Requirements –
Transcribe each of the entries below word for word, line by line, without changing anything.

Given data –
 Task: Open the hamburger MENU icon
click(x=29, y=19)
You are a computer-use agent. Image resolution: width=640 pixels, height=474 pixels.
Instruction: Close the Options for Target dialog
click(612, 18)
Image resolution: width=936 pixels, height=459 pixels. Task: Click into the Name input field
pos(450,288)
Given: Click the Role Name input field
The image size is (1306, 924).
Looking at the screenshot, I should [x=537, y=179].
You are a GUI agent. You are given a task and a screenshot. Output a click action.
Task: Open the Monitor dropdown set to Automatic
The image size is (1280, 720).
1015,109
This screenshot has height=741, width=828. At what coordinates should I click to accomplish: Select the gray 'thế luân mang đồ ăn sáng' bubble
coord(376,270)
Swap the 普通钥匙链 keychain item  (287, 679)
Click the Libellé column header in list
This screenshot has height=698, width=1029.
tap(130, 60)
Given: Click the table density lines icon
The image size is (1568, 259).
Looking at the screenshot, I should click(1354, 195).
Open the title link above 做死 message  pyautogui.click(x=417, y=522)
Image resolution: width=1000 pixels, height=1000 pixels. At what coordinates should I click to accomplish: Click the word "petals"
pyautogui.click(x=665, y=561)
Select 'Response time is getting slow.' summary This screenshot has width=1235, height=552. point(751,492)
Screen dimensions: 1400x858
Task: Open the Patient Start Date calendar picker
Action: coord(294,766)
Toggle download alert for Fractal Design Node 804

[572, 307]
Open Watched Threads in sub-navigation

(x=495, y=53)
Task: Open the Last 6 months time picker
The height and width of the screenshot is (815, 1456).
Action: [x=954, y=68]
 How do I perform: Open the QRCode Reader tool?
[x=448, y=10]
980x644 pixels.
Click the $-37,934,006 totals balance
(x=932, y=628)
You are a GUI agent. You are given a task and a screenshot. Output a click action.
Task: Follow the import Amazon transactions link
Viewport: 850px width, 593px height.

Task response –
 Task: Open the hamburger MENU icon
click(x=29, y=19)
You are a computer-use agent. Image resolution: width=640 pixels, height=474 pixels.
Instruction: Close the Options for Target dialog
click(612, 18)
Image resolution: width=936 pixels, height=459 pixels. Task: Click into the Name input field
pos(450,288)
Given: Click the Role Name input field
The image size is (1306, 924).
Looking at the screenshot, I should [x=537, y=179].
You are a GUI agent. You are given a task and a screenshot. Output a click action.
Task: Open the Monitor dropdown set to Automatic
The image size is (1280, 720).
1015,109
This screenshot has height=741, width=828. At what coordinates should I click to accomplish: Select the gray 'thế luân mang đồ ăn sáng' bubble
coord(376,270)
Swap the 普通钥匙链 keychain item  (287, 679)
Click the Libellé column header in list
This screenshot has height=698, width=1029.
tap(130, 60)
Given: Click the table density lines icon
The image size is (1568, 259).
Looking at the screenshot, I should click(1354, 195).
Open the title link above 做死 message  pyautogui.click(x=417, y=522)
Image resolution: width=1000 pixels, height=1000 pixels. At what coordinates should I click to accomplish: Click the word "petals"
pyautogui.click(x=665, y=561)
Select 'Response time is getting slow.' summary This screenshot has width=1235, height=552. point(751,492)
Screen dimensions: 1400x858
Task: Open the Patient Start Date calendar picker
Action: coord(294,766)
Toggle download alert for Fractal Design Node 804

[572, 307]
Open Watched Threads in sub-navigation

(x=495, y=53)
Task: Open the Last 6 months time picker
The height and width of the screenshot is (815, 1456).
Action: [x=954, y=68]
 How do I perform: Open the QRCode Reader tool?
[x=448, y=10]
980x644 pixels.
Click the $-37,934,006 totals balance
(x=932, y=628)
You are a GUI agent. You are given a task and a screenshot. Output a click action.
Task: Follow the import Amazon transactions link
Viewport: 850px width, 593px height.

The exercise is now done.